How to Read the Weekly Governor Performance Rankings
What 263 metrics actually means, why most week-to-week movement is small, and how to tell a real change in a governor's record from noise in the data pipeline.
What the 263 metrics are
The weekly Governor Performance Rankings score all 50 sitting governors against the same set of 263 metrics. Every metric is a number from a named public source, refreshed on that source's own release schedule. The metrics group into the areas a governor's record actually touches: employment and economy, drawn from the Bureau of Labor Statistics state employment series and Bureau of Economic Analysis state GDP data (BLS, Local Area Unemployment Statistics; BEA, GDP by State); fiscal condition, drawn from enacted budgets and the National Association of State Budget Officers' surveys (NASBO, Fiscal Survey of States); education, drawn from the National Assessment of Educational Progress (NAEP, The Nation's Report Card); public health, drawn from CDC mortality and health statistics (CDC WONDER); and public safety, drawn from FBI crime data submissions (FBI, Crime Data Explorer).

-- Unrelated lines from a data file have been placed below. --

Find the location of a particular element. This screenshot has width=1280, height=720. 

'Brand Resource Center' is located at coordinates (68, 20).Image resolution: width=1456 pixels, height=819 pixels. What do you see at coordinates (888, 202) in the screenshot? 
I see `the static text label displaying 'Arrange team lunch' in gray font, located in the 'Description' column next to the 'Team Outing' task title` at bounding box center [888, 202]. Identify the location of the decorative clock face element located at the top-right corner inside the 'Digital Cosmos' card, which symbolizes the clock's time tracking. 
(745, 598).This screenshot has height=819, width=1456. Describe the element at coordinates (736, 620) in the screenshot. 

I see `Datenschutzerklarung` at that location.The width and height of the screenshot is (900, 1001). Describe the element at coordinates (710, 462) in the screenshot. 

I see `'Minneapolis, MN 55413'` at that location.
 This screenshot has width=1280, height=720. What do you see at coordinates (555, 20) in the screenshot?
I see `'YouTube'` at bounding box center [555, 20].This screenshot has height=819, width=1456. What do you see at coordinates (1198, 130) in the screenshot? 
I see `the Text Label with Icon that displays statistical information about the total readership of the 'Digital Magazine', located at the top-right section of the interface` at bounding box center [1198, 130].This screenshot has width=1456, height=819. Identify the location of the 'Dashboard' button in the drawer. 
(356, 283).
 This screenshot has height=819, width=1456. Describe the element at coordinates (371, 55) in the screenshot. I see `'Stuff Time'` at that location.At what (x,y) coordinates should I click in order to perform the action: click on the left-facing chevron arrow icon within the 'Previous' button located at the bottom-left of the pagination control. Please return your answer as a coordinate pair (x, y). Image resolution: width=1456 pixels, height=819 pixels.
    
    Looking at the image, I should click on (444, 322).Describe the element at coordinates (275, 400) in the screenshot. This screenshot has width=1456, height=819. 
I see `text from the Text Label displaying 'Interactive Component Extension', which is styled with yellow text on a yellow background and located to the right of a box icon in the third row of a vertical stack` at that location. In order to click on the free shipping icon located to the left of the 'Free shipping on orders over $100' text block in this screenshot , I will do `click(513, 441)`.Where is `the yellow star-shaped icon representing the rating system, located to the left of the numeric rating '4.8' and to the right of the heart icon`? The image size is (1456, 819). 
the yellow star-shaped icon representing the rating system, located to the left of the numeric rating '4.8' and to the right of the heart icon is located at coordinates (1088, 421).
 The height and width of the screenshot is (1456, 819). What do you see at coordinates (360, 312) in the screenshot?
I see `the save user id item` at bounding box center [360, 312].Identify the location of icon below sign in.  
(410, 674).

The number 263 is not a boast. It is a defense. A ranking built on three or four metrics can be steered by choosing which three or four. A ranking built on 263, all named, all public, all applied identically to every governor of both parties, is much harder to steer, including by us. The full metric list and weights sit in the methodology box attached to every weekly edition. If a metric is not in that box, it is not in the score.
Why most weeks are quiet
Readers sometimes ask why a governor moved only one spot after a big news week. The answer is that the rankings measure records, not headlines. Most of the underlying sources update monthly, quarterly, or annually. BLS state employment data arrives monthly. BEA state GDP arrives quarterly. NAEP scores arrive on a multi-year cycle (National Center for Education Statistics, NAEP). In a typical week, only a fraction of the 263 metrics receive fresh data, so only a fraction of each governor's score can move. That is by design. A performance ranking that swung five places on a press conference would be measuring press conferences.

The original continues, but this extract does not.